Grymmstalt: Anthems of Mournful Despondency
Out 21st December on Signal Rex

South American black metal prolificicists Lord Valtgryftåke and Wampyric Strigoi get together for another outing of ghostly, submersed black metal in the form of Grymmstalt and their debut album ‘Anthems of Mournful Despondency’. Unlike Winterstorm, which adopted a cold immediacy that put many Darkthrone imitators to shame, here we meet a more reflective, longform, tragic entity, seeking to draw out lengthy, torturous pieces of ruminant black metal at once meditative yet fraught with internal discord.

The production is lo-fi in that very deliberate way that lends the music its legitimacy. As if we are listening to the music on a tenth generation cassette rip. This places a degree of distance between us and the music. It is – both on the raw technical level and in terms of any emotive import – once removed from our immediate experience, leaving s to interpret its expressions as we would a text in old English, via clues, vague familiarities, or guess work.

What is most obviously apparent is the depressed tempos at play here. The album is forty five minutes long but made up of only five tracks. Each one achingly long, slow, and remarkably single minded in terms of emotional intent. Drums rarely build to more than a marching pace, offering basic metronomic pulses beneath the mix, and what is probably a cavalcade of crash cymbals at the end of every bar. With the final effect of this being merely to bolster the ambient static that scatters the pixels of these pieces into the blurred images that they are.
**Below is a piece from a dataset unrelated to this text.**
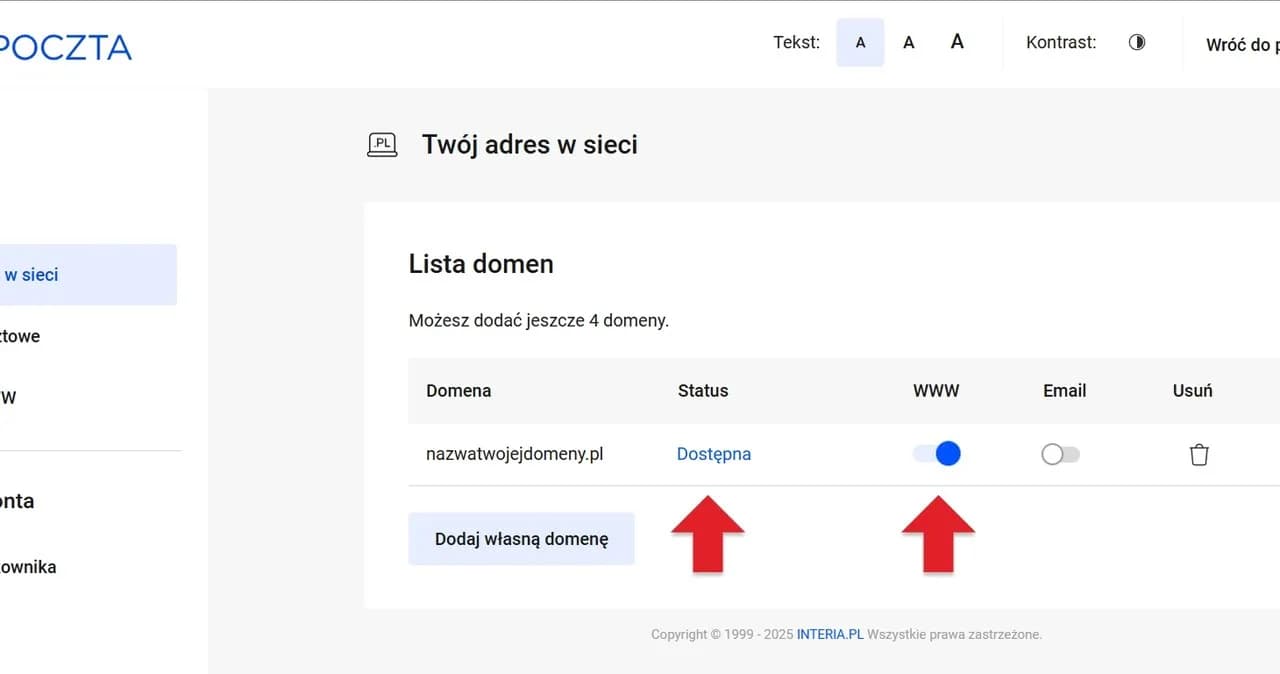Click the "Usuń" column header

point(1192,391)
Tinny guitars dominate the foreground of the mix, working through simple but not simplistic chord progressions of classicalist black metal of a particularly despondent variety (‘Anthems of Mournful Despondency’ is one of those handily descriptive album titles). The strings are left open and ringing after each chord, offering an inertia that compounds into ambience as each riff gets going and burrows into the mind via single minded repetitions. What sounds like a clean tone occasionally sits atop this rudimentary framework, possibly extending the timbral offering, but only in the most subtle, incremental way imaginable.
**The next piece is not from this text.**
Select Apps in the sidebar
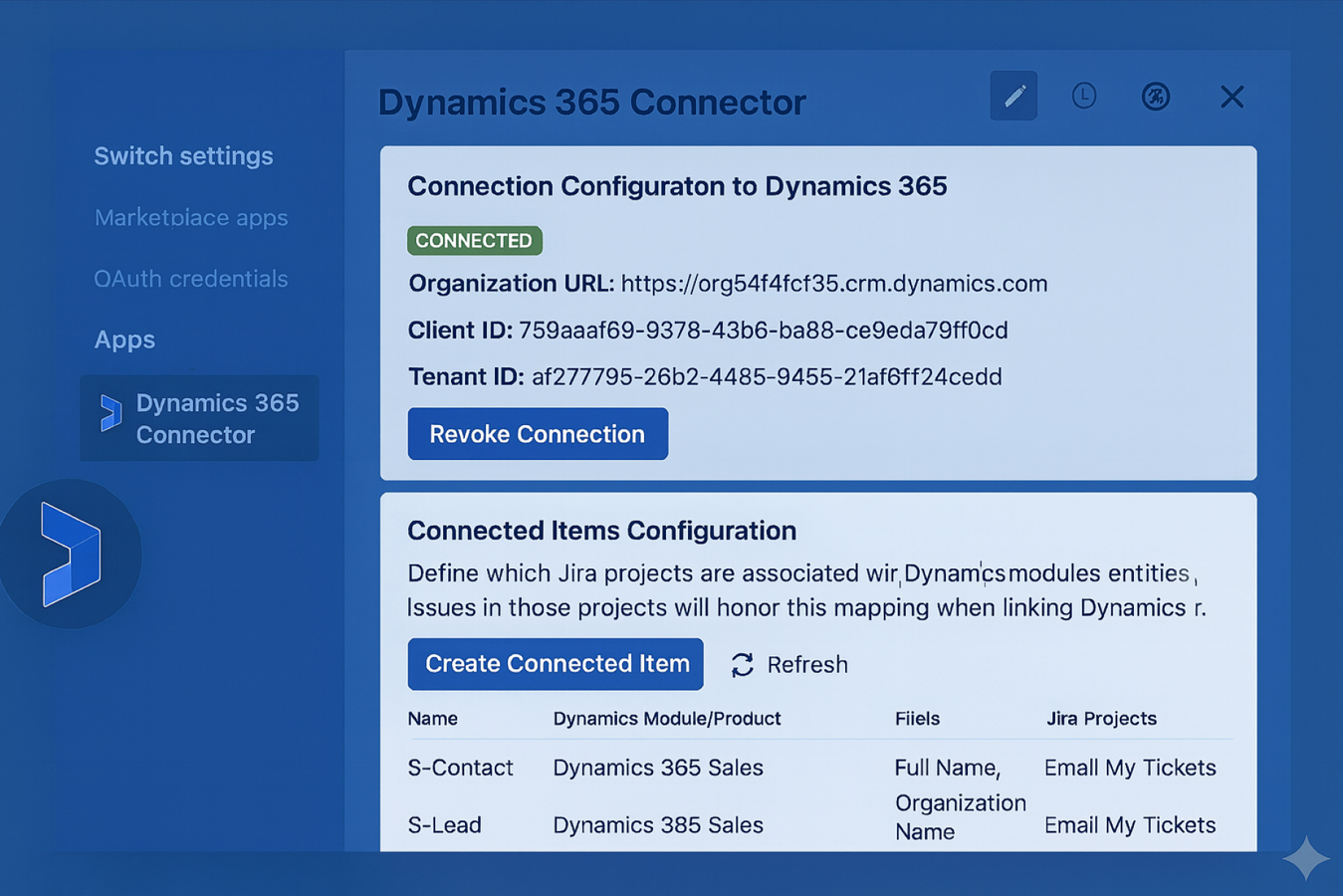 pos(124,339)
Vocals are a near constant, high-end howl of despair. But they exhibit a theatrical, almost operatic level of melodrama that truly elevates the impact of this music beyond what many of Grymmstalt’s contemporaries are capable of. As with the music they are set to, they are also aided by the ghostly veil of the production values that covers the album like a fog of obscurity, offering the listener mere hints at the world this music inhabits, one we hold ambiguous feelings of repulsion and attraction toward.
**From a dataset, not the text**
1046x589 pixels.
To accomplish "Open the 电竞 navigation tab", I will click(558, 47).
Despite the achingly slow progression of the music, the almost robotic obsession it displays to a single riff or chord progression with little in the way of variety in pitch, timbre, volume or tempo to compensate, and despite the clinical functionality of the overall presentation, again like a product from the mind of an A.I. rather than of raw human passion, ‘Anthems of Mournful Despondency’ compels us to continue spending time with it. It’s a style that lends itself to a frustrating monotony that blasts through the barriers of tedium and welcomes new and fertile artistic ground beyond this creative taboo.